◆ **Requirement**:
Copy exactly the line containing "Expand row CM20251006 for Coffee Maker" and all the lines that follow it to the end of the records, minus the pictures.
>>>
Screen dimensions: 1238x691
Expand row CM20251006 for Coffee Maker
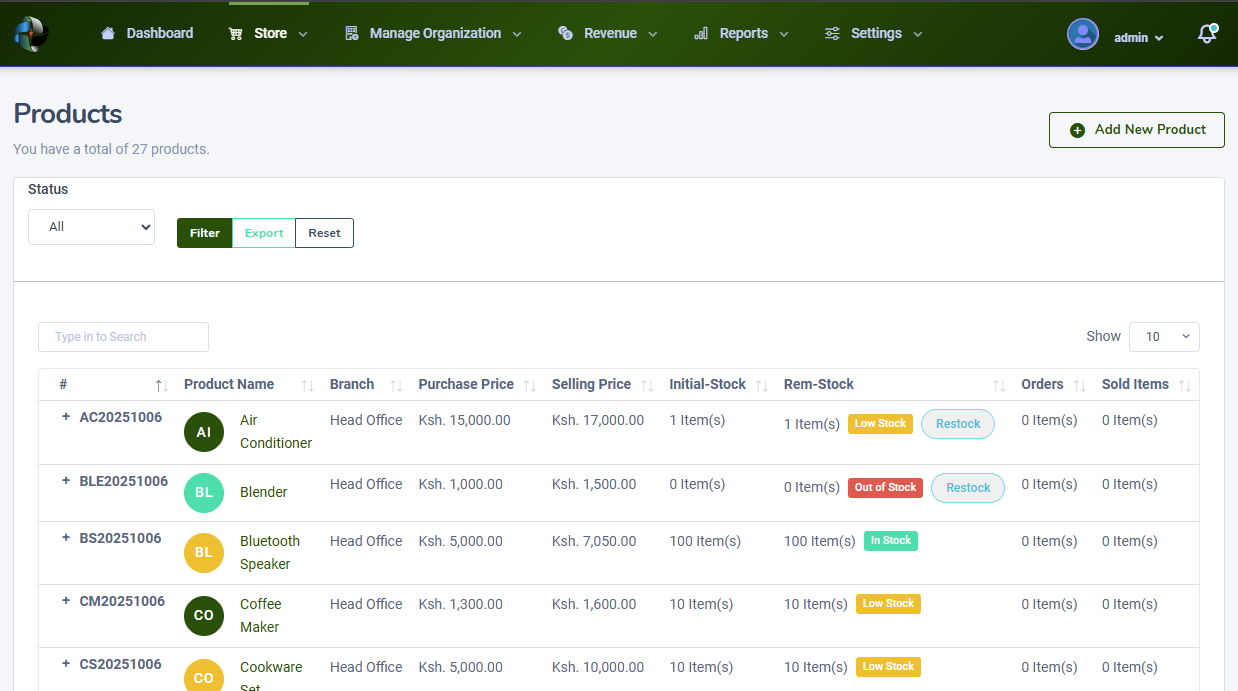66,601
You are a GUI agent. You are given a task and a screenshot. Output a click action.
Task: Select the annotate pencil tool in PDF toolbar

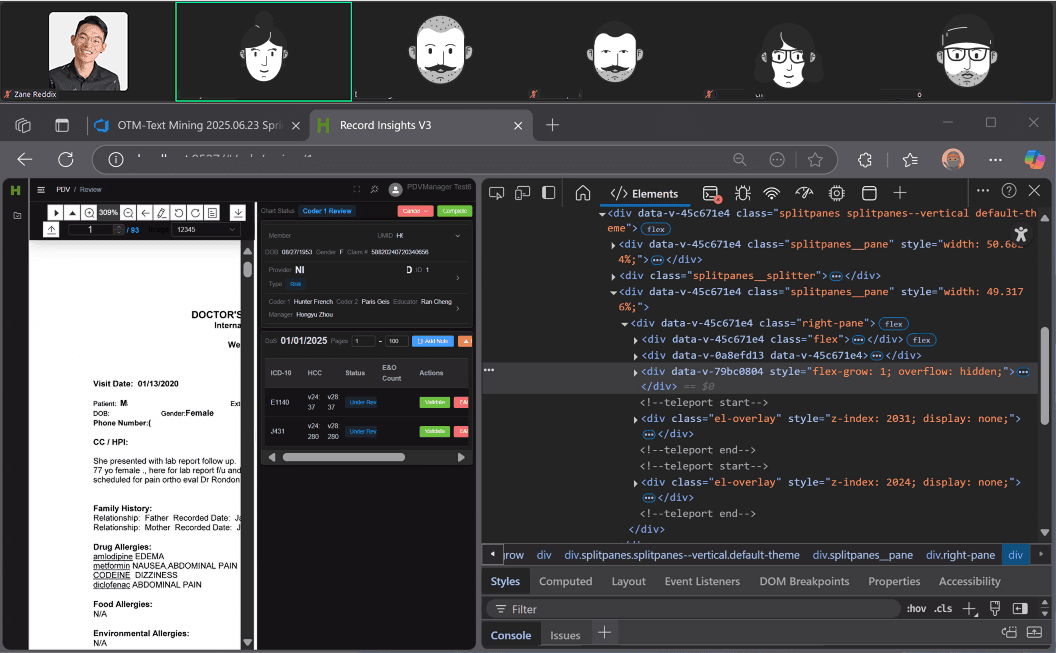tap(161, 213)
<<<
◆ **Solution to this problem**:
Expand row CM20251006 for Coffee Maker
66,601
You are a GUI agent. You are given a task and a screenshot. Output a click action.
Task: Select the annotate pencil tool in PDF toolbar

tap(161, 213)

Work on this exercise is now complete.